Decades in the Shadows

For more than half a century, Kalijodo occupied an uneasy place in Jakarta's geography - everyone knew what it was, but no administration could muster the political will to confront the entrenched gangs that controlled the area. The red-light district sprawled across the border of North and West Jakarta, a maze of narrow lanes and makeshift bars. Prostitution is ostensibly illegal in Indonesia, yet Kalijodo operated in plain sight. The city government talked about cleanup for as long as anyone could remember. What finally broke the paralysis was a drunk driver. On 9 February 2016, a 24-year-old who had consumed ten alcoholic beverages sped through the area at 100 kilometers per hour, killing four people. The incident galvanized the Jakarta city administration into swift action. Bulldozers arrived shortly afterward, and the demolition began.

The Human Cost of Clearance

The demolition was fast and forceful, and human rights organizations pushed back almost immediately.
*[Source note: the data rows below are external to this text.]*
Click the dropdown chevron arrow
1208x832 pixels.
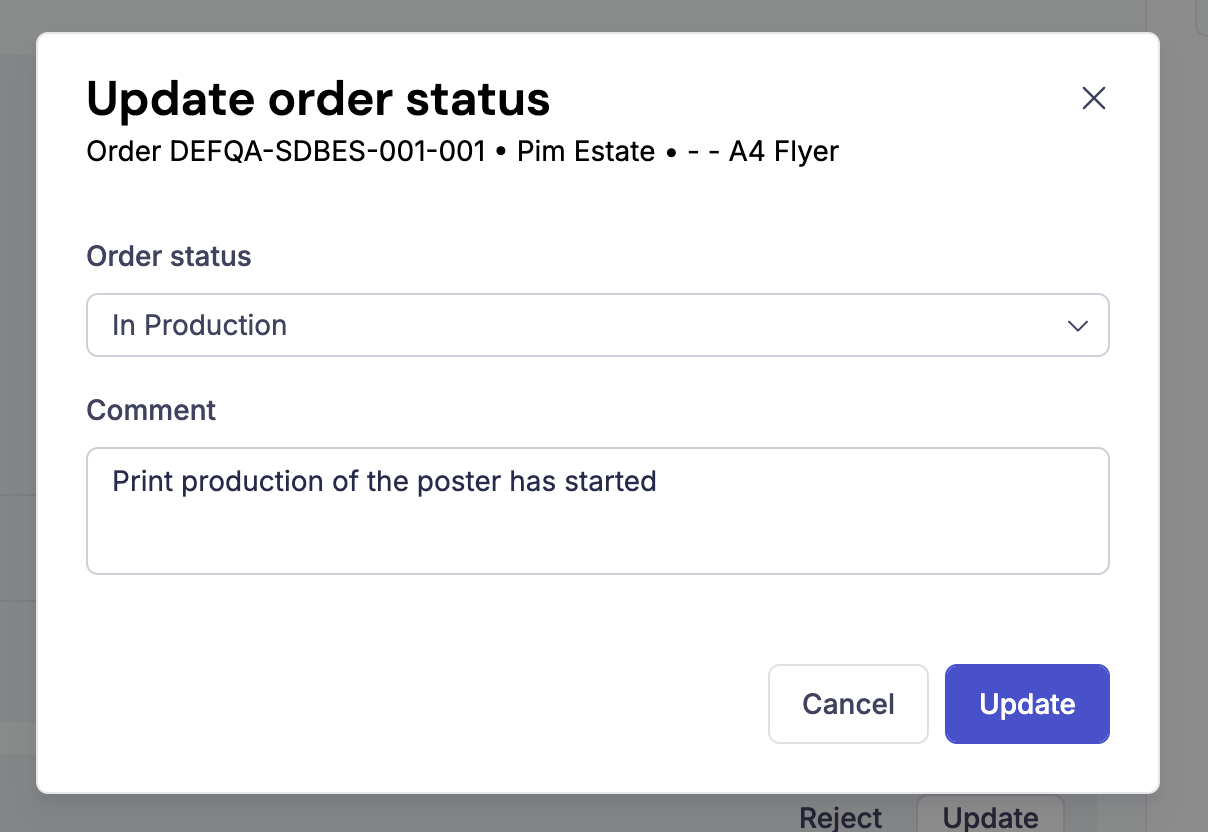point(1077,326)
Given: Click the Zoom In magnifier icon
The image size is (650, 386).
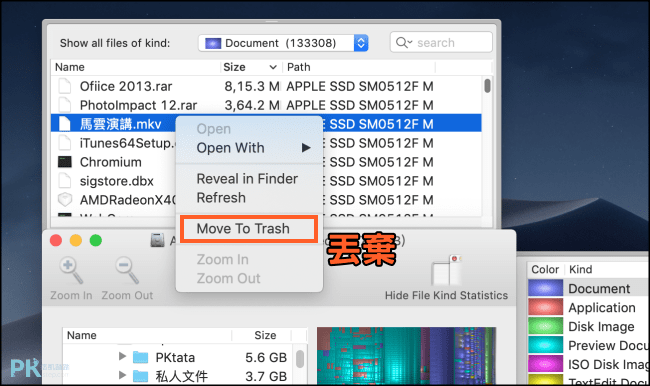Looking at the screenshot, I should click(x=71, y=270).
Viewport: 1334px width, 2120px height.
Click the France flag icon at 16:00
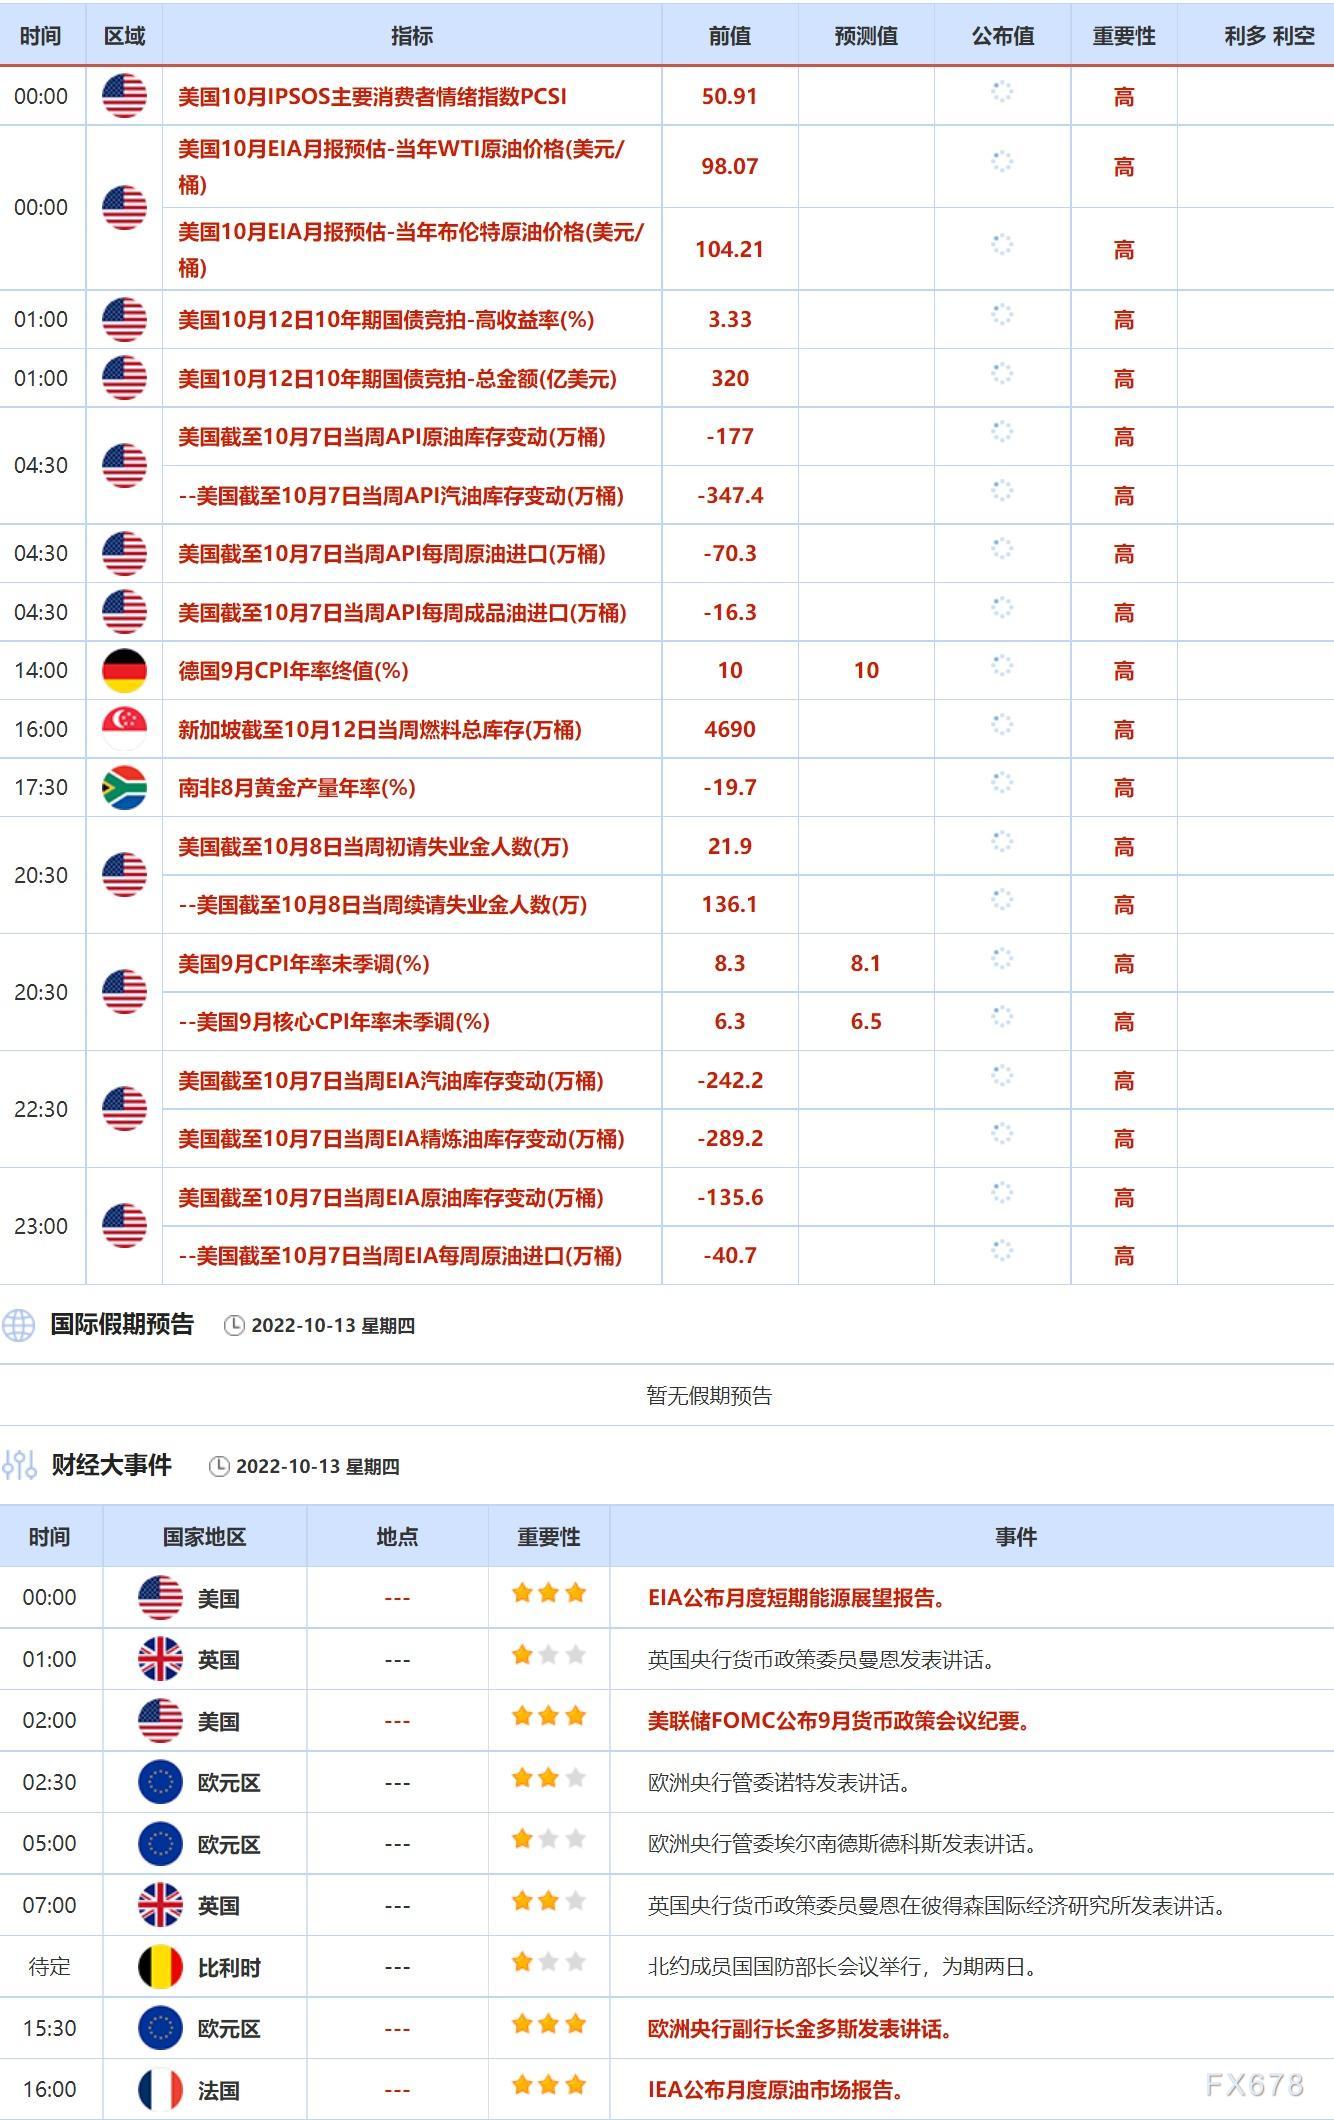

The rapid eviction violated principles of involuntary resettlement outlined in the UN's International Covenant on Economic, Social and Cultural Rights, which Indonesia had ratified in 2005. The covenant mandates consultation with affected residents and protections to ensure no one is left homeless or vulnerable - neither of which were adequately observed in the rush to raze Kalijodo. The Indonesian National Commission on Violence Against Women raised particular concern about the welfare of the sex workers who had lived and worked there. Many of these women had few options and fewer resources. The demolition removed the visible problem but did little to address the underlying economic desperation that had sustained it. Whatever Kalijodo became next, the people who had inhabited it were largely left to fend for themselves.

Concrete Ramps Where Bars Once Stood

What rose from the rubble was ambitious. The 3.4-hectare park, funded through corporate social responsibility contributions from private companies, opened on 22 February 2017 with a concept its designers called a semi-natural green park. The centerpiece is an international-standard skate park - one of the largest in the region - surrounded by a bicycle track and anchored by concrete ramps, iron railings, and stair-sets that draw riders from across Jakarta. An amphitheater sits beside an open-air function hall, its translucent roof punctured by a central void where trees grow, letting the tropical breeze thread through. The 23-meter wall surrounding the amphitheater became a canvas for ten of Indonesia's leading mural artists and graffiti writers, turning bare concrete into a gallery. On the north side, a brick-and-steel monument called Sumur - a well - commemorates the old matchmaking days, built on the Sanskrit philosophy of lingam-yoni as a symbol of sacred fertility.

A Fragment of Another Wall

Among the park's more surprising features is a section of the Berlin Wall - a concrete slab from the barrier that divided East and West Germany until 1989, now standing in the tropical heat of North Jakarta. It is an improbable artifact for a park built on a demolished red-light district, yet the symbolism is hard to miss: walls come down, and what replaces them defines a city's character. Kalijodo Park also houses a child-friendly integrated public space known locally as RPTRA, a Betawi-style mosque, a food court, and a futsal court. The park is occasionally used as a concert venue. Families come on weekends, skaters come in the evenings, and the Angke River flows alongside, cleaner than it has been in decades but still a long way from the days when bean cakes sailed across it.

From the Air

Located at 6.14S, 106.79E in Penjaringan, North Jakarta, along the Krendang River near its junction with the Angke River. The park's skate ramps and open green space are visible from lower altitudes against the dense urban fabric of northern Jakarta. Nearest major airport is Soekarno-Hatta International (WIII), approximately 18 km northwest. Halim Perdanakusuma Airport (WIHH) lies about 20 km southeast. The area sits near the coast of the Java Sea, with the old port of Sunda Kelapa visible to the northeast.